Sebuah misteri yang luar biasa adalah kehidupan, dari sari pati tanah tumbuh menjadi tanaman, di manfaatkan manusia dan kembali ke tanah. Dari makanan yang awalnya hidup dari saripati tanah kemudian menjadi makhluk yeng bernama manusia dan akhirnya akan kembali ke tanah. Dari asal yang sama namun menghasilkan wujud yang beda, siapa yang mengatur? Dari satu tetes air keudian menjadi tangan, kaki, mulut, bahkan ribuan sel dalam otak maka siapa yang memilah dan memilih? Milyatan makhluk mikroba yang tidak dapat dilihat oleh mata kepala karena kecilnya maupun milyatan planet yang juga tidak dapat di lihat oleh mata kepala karena begitu besar dan jauh dalam dimensi jarak, akankah terjadi dengan sendirinya?
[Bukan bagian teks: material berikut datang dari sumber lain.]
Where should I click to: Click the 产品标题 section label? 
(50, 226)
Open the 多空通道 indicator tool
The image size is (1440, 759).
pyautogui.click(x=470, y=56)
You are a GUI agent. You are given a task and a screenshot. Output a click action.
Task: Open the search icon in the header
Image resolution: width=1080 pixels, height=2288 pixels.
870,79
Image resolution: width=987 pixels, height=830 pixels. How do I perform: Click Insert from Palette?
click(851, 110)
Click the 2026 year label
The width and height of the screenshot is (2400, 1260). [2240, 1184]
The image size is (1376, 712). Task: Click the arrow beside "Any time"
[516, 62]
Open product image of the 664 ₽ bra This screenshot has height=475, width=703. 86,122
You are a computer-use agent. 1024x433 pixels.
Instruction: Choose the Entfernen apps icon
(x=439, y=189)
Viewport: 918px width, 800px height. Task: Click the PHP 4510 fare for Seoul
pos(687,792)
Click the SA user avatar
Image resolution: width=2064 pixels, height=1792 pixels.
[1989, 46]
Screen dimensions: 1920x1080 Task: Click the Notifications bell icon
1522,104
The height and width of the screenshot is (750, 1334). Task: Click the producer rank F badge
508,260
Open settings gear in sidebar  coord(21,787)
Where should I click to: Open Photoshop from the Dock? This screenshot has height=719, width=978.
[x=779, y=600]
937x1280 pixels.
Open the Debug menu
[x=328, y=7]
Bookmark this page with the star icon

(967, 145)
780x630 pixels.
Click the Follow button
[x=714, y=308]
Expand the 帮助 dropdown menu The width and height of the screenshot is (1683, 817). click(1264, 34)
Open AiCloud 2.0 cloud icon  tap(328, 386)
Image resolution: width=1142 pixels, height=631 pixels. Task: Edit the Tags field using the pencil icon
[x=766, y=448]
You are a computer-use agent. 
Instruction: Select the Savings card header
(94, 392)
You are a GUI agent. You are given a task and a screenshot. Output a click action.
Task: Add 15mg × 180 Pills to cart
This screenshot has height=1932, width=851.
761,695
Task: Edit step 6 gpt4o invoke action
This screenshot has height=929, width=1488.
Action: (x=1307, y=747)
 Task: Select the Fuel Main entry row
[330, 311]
Siapa yang berkehendak? Pasti dan pasti ada yang mengatur, memilih, memilah dan berkehendak. Secara akal akan sangat mustahil, namun semua telah terjadi dan akan terjadi di luar kekuasaan akal manusia. Akankah masih ada yang meragukan kekuasan sang pengatur, pemilih dan kehendak untuk membangkitkan manusia lagi?
“Sesungguhnya, orang-orang yang tidak mengharapkan (tidak percaya akan) pertemuan dengan Kami, dan merasa puas dengan kehidupan dunia serta merasa tenteram dengan kehidupan itu dan orang-orang yang melalaikan ayat-ayat Kami, mereka itu tempatnya ialah neraka, disebabkan apa yang selalu mereka kerjakan (Yunus: 7-8)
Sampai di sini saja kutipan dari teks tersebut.